An Air Museum Well Worth The Trip
If it ever flew as a military bird.....the odds are pretty good you'll find one at the Air Force Museum, just outside the gate of Wright --Patterson Air Force Base in Dayton, Ohio.
I'd stopped to visit our daughter and son-in-law on my car trip east to D.C. a couple of years ago, and took a little time to wander around in a museum I hadn't seen in about 20 years, which is always being added-to as more aircraft become available.
I didn't have enough time or film to shoot EERYTHING that's IN that place, so I just photographed the ones that intrigued me the most.

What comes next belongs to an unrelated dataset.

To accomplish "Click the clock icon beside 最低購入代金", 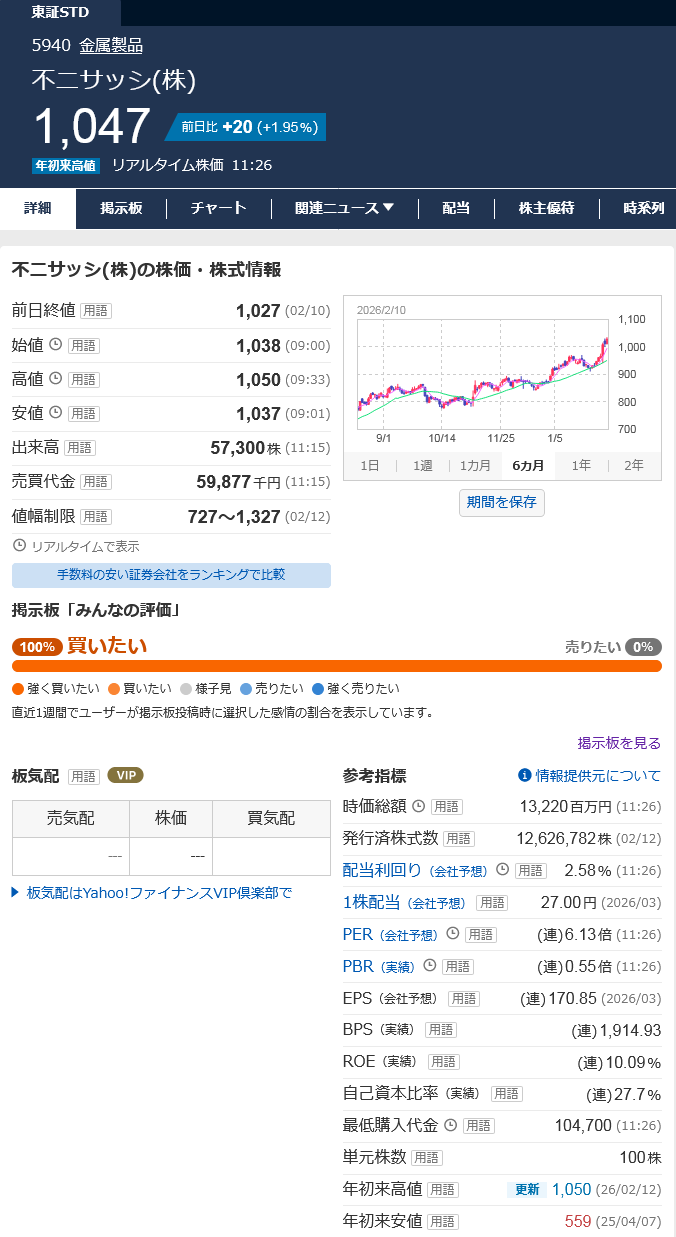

It's INCREDIBLE what all is IN there.
We all remember the "Enola gay", the B-29 that dropped the first Atomic Bomb on Japan (Hiroshima). The Smithsonian has the Enola Gay hangared somewhere on the outskirts of Washington D.C.
What you're seeing HERE is the Boeing B-29, "Bock's Car", which dropped the SECOND A-Bomb on Nagasaki.

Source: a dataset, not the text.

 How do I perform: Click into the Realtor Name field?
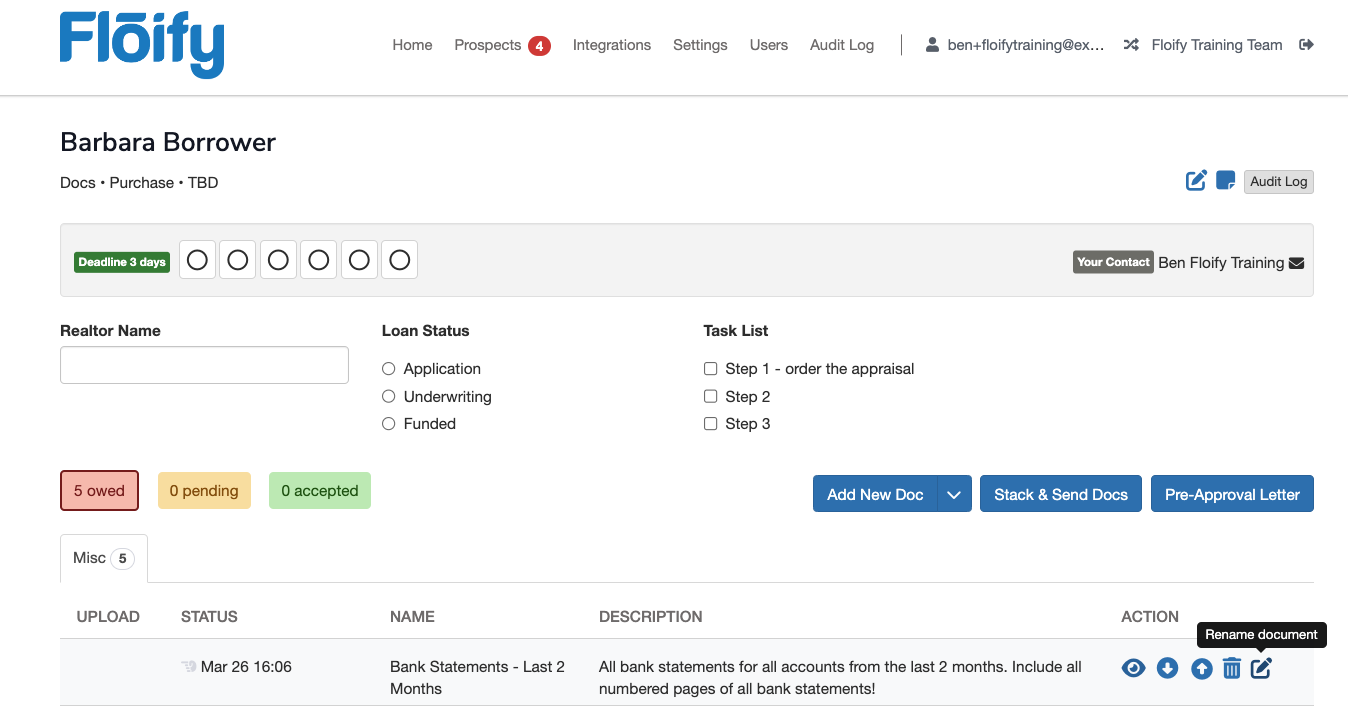[x=204, y=365]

An exact reproduction of the bomb (INERT of course!)
A Soviet MIG-15............and its Korean War rival, a North American F-86.
A BIG chunk of cargo plane, the Douglas C-124 Loadmaster ("Old Shakey"),,,,,,,,,,,and then,,,,,,,over in the "fast lane", our first supersonic bomber, a Convair B-58 Hustler."

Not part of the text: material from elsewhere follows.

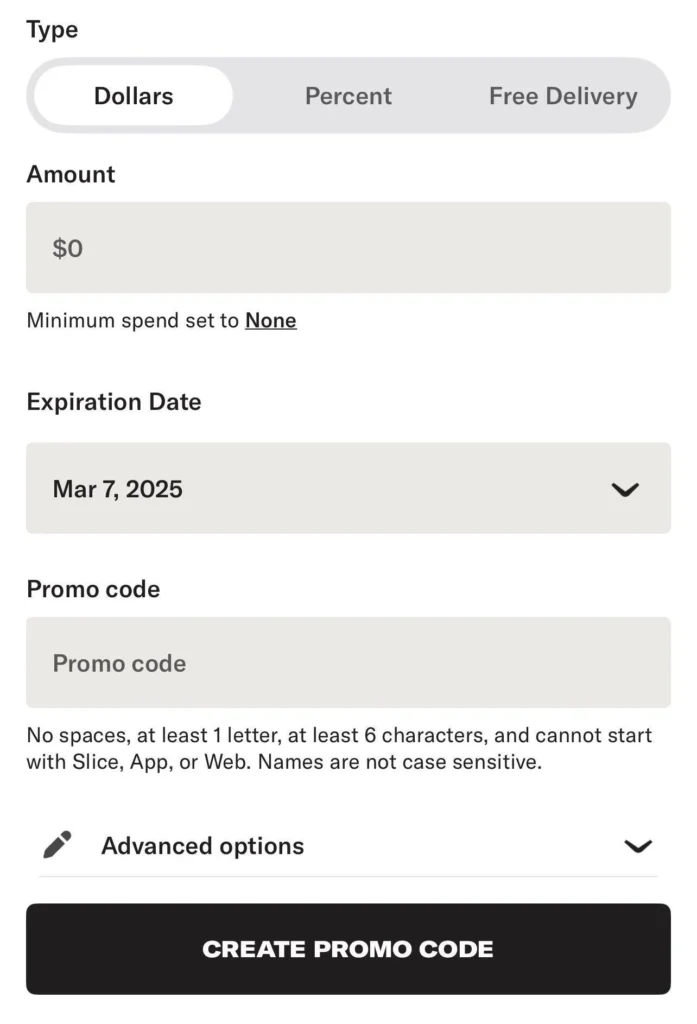Click the Mar 7, 2025 date text
Viewport: 697px width, 1024px height.
[x=118, y=489]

Not everything in that museum flew...........here is a fairly "primative" radar screen from the 40's..........and an actual section of the Berlin Wall------that "Mr Gorbechev tore down."
I love World War II stuff, like this Boeing B-17 and that Curtiss P-40.
You do NOT see Consolidated B-24 Liberators anymore. You just DON'T!..........but you can see THIS one at Wright --Patterson
The Japanese Zero, which surprised a LOT of people at Pearl Harbor, and an "OKA"----a rocket-powered suicide plane designed to hold off the Americans at the end.
NAZI technology is visible in the museum as well.......from the world's first operational jet fighter, the ME-262 (PLUS the cutaway of an actual engine).....to the rocket-powered ME-163 Komet.
The V-1 "flying bomb" was essentially the world's first "cruise missile", and the dreaded V-2, the first "intercontinental ballistic missile."
(note* Hitler's impatience to dominate the world, did not allow enough of the above 4 weapons to MAKE it out there in enough numbers to "turn the tide."-----fortunately for US! Had he waited another couple of years as his generals & admirals WANTED him to, they'd have had a STOCKPILE of this stuff, and the world might be a very different place today. Spooky thought.*)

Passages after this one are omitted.